Work to complete:
Search the entries below for the word "using", then copy each line in which it is found.

Input material:

= Beginning of Section =

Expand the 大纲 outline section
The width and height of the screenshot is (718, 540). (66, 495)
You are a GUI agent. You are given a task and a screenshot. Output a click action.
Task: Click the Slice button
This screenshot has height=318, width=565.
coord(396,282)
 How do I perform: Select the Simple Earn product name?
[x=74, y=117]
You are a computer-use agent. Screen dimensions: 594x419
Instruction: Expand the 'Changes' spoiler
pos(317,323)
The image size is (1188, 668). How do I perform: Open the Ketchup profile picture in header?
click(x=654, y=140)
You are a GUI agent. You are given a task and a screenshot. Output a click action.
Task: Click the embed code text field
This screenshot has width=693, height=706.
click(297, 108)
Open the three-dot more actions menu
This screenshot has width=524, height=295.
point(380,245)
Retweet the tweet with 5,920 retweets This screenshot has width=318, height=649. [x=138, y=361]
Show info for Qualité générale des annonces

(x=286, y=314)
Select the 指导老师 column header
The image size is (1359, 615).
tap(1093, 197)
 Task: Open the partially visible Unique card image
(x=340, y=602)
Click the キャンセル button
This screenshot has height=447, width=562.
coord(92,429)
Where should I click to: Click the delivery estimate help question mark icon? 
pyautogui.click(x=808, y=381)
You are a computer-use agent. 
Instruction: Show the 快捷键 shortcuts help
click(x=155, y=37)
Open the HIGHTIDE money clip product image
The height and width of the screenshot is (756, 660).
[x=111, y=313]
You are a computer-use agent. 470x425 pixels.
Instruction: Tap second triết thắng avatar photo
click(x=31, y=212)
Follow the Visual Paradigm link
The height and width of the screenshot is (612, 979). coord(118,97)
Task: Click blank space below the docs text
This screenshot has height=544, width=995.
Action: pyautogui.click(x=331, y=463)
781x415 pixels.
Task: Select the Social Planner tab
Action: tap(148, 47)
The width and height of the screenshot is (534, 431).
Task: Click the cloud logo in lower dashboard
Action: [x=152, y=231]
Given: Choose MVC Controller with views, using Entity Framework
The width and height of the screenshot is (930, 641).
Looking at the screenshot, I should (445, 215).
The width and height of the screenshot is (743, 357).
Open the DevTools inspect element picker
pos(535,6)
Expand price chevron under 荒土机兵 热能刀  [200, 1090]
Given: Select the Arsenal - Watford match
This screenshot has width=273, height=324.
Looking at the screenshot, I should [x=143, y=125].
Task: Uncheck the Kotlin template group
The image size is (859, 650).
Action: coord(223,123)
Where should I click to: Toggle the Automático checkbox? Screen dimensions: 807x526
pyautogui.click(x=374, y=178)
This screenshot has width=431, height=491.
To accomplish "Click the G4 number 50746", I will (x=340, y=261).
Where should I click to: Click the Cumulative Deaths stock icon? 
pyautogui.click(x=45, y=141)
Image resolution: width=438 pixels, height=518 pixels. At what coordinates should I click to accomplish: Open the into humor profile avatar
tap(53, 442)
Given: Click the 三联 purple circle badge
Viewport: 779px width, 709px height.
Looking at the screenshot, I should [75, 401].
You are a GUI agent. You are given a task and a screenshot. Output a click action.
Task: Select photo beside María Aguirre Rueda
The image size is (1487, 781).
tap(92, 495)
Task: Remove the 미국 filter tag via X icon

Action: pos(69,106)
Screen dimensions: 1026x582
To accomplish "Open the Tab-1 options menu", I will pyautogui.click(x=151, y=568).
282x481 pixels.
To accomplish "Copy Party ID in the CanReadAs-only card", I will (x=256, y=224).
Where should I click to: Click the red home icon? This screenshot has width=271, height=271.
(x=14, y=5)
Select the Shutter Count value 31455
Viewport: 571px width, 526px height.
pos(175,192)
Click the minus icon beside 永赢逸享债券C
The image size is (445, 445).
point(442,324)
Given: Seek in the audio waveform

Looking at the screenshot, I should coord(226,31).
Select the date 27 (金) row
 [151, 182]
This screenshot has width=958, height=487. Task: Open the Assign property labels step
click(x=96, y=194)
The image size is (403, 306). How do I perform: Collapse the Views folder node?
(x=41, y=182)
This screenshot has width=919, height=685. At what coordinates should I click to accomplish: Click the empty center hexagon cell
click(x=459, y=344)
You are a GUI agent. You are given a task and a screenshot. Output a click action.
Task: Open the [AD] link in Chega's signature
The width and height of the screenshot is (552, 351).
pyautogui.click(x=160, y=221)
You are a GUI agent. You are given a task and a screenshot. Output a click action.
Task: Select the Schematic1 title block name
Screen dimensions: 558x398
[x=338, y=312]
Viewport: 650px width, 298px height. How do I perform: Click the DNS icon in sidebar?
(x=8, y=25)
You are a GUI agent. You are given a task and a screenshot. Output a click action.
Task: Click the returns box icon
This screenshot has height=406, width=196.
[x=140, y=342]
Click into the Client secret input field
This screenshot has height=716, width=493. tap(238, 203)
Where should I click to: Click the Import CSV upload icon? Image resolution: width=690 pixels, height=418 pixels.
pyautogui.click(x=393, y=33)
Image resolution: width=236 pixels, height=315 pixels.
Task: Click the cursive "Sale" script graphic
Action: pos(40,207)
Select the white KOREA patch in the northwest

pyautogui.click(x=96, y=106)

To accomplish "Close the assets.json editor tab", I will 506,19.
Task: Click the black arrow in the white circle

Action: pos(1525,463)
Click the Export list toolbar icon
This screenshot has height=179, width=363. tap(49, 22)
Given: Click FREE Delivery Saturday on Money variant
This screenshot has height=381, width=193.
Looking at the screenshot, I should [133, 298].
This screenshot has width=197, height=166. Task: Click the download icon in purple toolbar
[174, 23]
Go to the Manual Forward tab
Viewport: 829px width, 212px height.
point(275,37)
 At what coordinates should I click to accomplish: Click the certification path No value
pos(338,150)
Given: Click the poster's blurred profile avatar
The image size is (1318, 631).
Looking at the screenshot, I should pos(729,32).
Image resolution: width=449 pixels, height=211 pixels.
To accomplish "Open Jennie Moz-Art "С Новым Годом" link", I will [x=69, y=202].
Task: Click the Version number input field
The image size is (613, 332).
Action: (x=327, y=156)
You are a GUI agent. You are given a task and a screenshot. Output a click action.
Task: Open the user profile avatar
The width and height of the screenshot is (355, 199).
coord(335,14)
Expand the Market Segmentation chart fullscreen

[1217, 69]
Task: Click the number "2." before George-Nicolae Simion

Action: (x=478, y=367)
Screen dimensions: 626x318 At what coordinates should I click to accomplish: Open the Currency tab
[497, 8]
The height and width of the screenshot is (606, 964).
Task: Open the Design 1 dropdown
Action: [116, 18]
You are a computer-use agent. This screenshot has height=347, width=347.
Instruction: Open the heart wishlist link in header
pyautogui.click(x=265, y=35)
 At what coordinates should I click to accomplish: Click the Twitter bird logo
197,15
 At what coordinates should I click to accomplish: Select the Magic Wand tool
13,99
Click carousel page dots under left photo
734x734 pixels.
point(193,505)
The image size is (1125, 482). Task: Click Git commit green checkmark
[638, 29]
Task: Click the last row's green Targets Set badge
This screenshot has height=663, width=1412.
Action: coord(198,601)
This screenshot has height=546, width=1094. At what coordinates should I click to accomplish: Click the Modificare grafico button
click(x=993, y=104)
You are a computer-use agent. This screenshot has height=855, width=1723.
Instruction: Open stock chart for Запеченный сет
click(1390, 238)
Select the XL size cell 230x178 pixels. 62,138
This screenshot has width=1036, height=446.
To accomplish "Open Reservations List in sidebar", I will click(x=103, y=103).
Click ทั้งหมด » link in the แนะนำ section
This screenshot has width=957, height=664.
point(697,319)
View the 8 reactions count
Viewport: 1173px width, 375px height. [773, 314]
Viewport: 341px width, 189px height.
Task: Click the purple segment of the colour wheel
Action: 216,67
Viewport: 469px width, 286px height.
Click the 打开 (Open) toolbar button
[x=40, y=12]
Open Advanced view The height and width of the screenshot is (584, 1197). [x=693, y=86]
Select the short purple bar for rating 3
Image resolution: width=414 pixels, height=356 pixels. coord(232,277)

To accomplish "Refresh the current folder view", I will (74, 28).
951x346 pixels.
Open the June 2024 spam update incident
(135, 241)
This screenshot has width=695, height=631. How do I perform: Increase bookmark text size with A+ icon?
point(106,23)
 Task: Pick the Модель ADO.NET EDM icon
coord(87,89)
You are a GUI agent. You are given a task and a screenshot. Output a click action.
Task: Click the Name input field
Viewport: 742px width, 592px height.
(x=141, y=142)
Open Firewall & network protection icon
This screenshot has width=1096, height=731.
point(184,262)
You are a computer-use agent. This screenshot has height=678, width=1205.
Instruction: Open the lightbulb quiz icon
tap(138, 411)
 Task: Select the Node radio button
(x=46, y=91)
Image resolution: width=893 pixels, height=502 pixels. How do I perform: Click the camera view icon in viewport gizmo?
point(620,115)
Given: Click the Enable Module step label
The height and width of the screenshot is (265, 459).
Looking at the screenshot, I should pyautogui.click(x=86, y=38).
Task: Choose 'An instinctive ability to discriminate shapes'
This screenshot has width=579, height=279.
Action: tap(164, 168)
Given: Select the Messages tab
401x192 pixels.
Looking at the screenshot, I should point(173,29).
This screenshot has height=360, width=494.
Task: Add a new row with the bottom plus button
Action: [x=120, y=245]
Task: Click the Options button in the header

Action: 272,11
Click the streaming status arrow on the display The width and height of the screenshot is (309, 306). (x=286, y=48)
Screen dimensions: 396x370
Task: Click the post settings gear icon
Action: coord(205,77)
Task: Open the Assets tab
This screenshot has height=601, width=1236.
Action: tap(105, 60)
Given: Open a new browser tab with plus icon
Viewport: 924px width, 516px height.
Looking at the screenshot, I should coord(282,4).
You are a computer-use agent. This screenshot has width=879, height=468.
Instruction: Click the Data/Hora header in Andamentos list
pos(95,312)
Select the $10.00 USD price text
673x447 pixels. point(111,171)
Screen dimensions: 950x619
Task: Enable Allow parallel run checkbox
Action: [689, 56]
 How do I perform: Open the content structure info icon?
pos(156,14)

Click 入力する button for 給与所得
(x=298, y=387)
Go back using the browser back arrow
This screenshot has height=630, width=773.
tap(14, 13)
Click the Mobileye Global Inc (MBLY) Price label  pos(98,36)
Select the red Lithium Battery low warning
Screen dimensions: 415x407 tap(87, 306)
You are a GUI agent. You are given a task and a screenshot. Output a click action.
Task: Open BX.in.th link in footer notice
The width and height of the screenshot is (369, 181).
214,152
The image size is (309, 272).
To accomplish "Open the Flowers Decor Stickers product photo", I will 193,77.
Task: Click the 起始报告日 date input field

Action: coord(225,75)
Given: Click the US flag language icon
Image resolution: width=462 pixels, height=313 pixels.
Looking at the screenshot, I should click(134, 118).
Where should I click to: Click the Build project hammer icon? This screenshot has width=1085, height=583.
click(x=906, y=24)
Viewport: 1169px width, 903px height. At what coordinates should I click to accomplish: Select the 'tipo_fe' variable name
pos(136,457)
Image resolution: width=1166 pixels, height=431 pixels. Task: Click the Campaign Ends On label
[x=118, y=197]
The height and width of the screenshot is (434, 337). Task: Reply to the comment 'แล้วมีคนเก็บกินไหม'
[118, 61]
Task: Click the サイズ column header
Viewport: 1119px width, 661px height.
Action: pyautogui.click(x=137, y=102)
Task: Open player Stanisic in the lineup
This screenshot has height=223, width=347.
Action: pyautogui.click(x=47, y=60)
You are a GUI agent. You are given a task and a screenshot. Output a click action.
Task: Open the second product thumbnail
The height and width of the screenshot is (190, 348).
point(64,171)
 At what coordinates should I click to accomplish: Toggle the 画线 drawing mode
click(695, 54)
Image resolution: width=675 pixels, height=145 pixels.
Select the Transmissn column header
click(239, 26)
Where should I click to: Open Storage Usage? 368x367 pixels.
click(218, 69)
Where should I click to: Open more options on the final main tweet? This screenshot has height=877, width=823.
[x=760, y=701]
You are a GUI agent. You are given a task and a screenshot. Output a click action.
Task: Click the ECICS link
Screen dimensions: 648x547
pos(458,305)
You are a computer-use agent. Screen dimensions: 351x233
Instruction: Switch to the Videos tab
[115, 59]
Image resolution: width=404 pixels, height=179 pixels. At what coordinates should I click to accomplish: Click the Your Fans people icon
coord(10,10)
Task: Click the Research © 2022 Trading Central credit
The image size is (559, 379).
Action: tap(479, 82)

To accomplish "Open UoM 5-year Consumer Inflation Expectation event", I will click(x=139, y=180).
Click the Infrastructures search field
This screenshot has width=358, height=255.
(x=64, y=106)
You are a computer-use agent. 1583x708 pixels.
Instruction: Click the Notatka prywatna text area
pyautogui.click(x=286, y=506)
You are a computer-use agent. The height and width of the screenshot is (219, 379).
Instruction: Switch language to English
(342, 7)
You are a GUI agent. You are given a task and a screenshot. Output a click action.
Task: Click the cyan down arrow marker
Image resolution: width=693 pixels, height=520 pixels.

= End of Section =

Answer below:
Given: Choose MVC Controller with views, using Entity Framework
Go back using the browser back arrow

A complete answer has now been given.